Stessa pena per il fratello Vito. Ergastolo e un anno di isolamento, invece, per Giuseppe Cosco, Rosario Curcio, Massimo Sabatino e Carmine Venturino, quest’ultimo ex fidanzato di Denise. Tutti erano accusati di sequestro di persona, omicidio e distruzione di cadavere. Il collegio ha stabilito una provvisionale di 200mila euro per Denise e di 25mila per il Comune. Carlo Cosco perde la potestà genitoriale. Il processo aveva rischiato l’azzeramento per la nomina dell’ex presidente della Corte d’assise, Filippo Grisolia, al ministero della Giustizia, con scadenza dei termini della custodia cautelare a luglio. Il nuovo presidente è invece riuscito, con un calendario fitto di udienze, ad arrivare in tempo alla sentenza.
Si conclude così il processo sul primo caso di lupara bianca al Nord. Lea Garofalo era scomparsa in corso Sempione il 24 novembre 2009, arrivata dalla Calabria per tentare l’ultima riconciliazione con l’ex «pensando — ha spiegato il pm — che così avrebbe potuto continuare a vivere con Denise». Rapita e torturata per confessare cosa avesse raccontato agli investigatori, fu uccisa con un colpo di pistola e fatta scomparire. La ventenne Denise, con i legali Enza Rando e Ilaria Ramoni, ha ascoltato la sentenza da una stanza attigua all’aula.

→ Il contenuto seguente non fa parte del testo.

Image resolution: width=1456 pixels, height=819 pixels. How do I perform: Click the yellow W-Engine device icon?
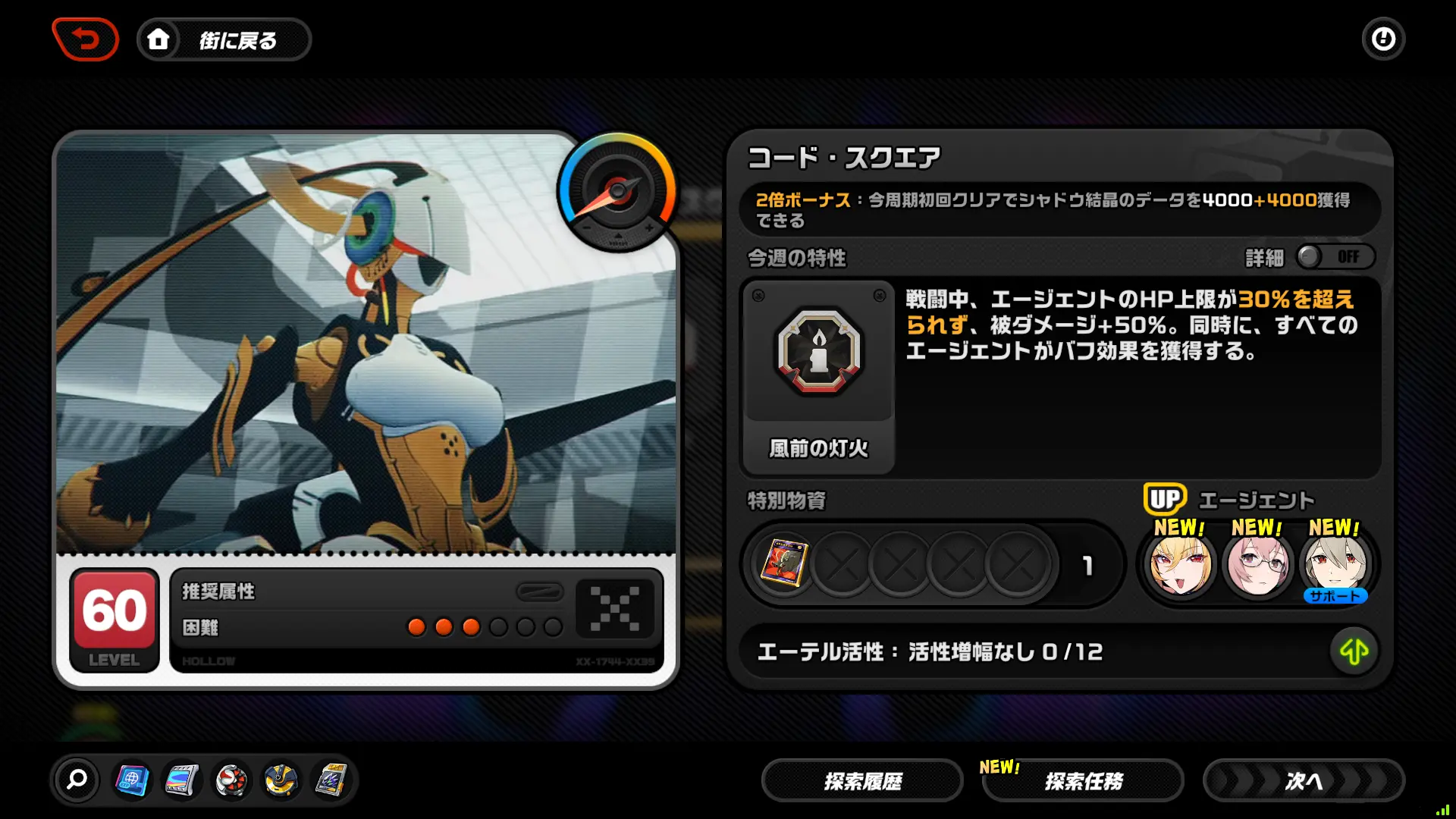coord(281,780)
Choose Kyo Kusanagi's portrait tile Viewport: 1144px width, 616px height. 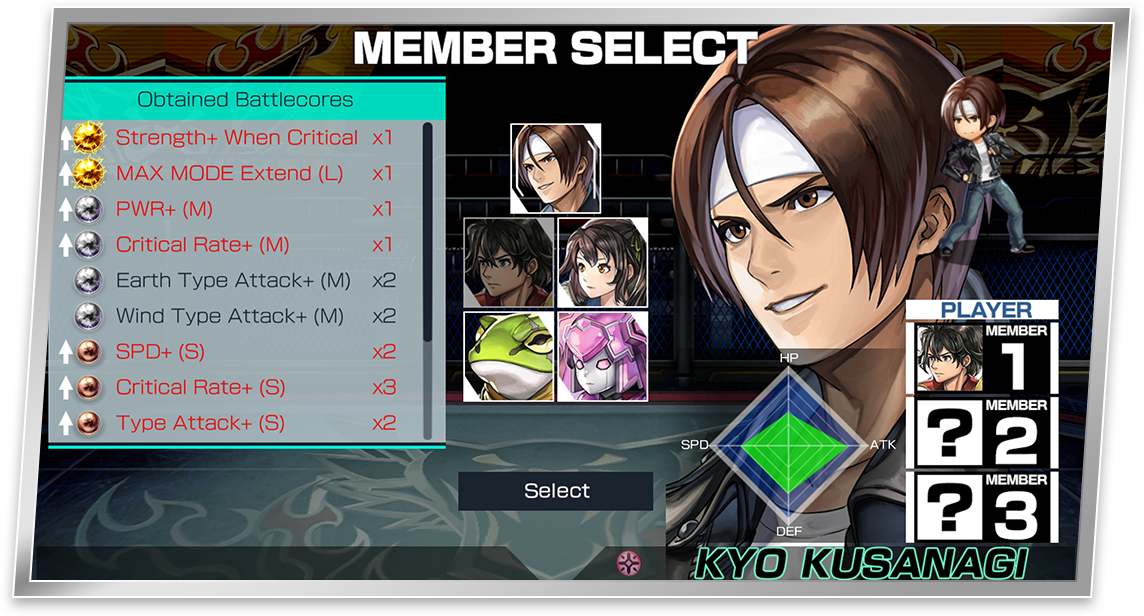(555, 168)
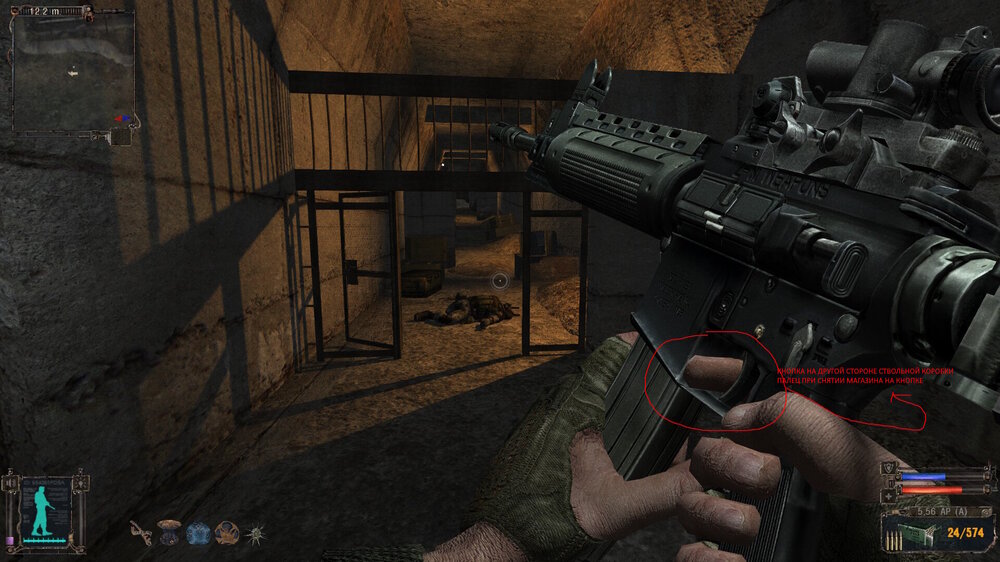The width and height of the screenshot is (1000, 562).
Task: Select the twisted branch-shaped artifact icon
Action: click(141, 533)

«Il fatto più importante oggi è che una giovane ragazza a cui hanno ucciso la mamma ha avuto il coraggio di essere testimone di giustizia. Ha rotto la paura e l’omertà e ha portato il suo contributo a scrivere una pagina di giustizia e verità», è il pensiero che Denise ha espresso attraverso il suo legale Vincenza Rando. «Abbiamo restituito dignità, verità e giustizia a sua mamma — ha detto in aula don Luigi Ciotti, fondatore di Libera — Dobbiamo inchinarci davanti a una ragazza che ha trovato il coraggio di rompere l’omertà».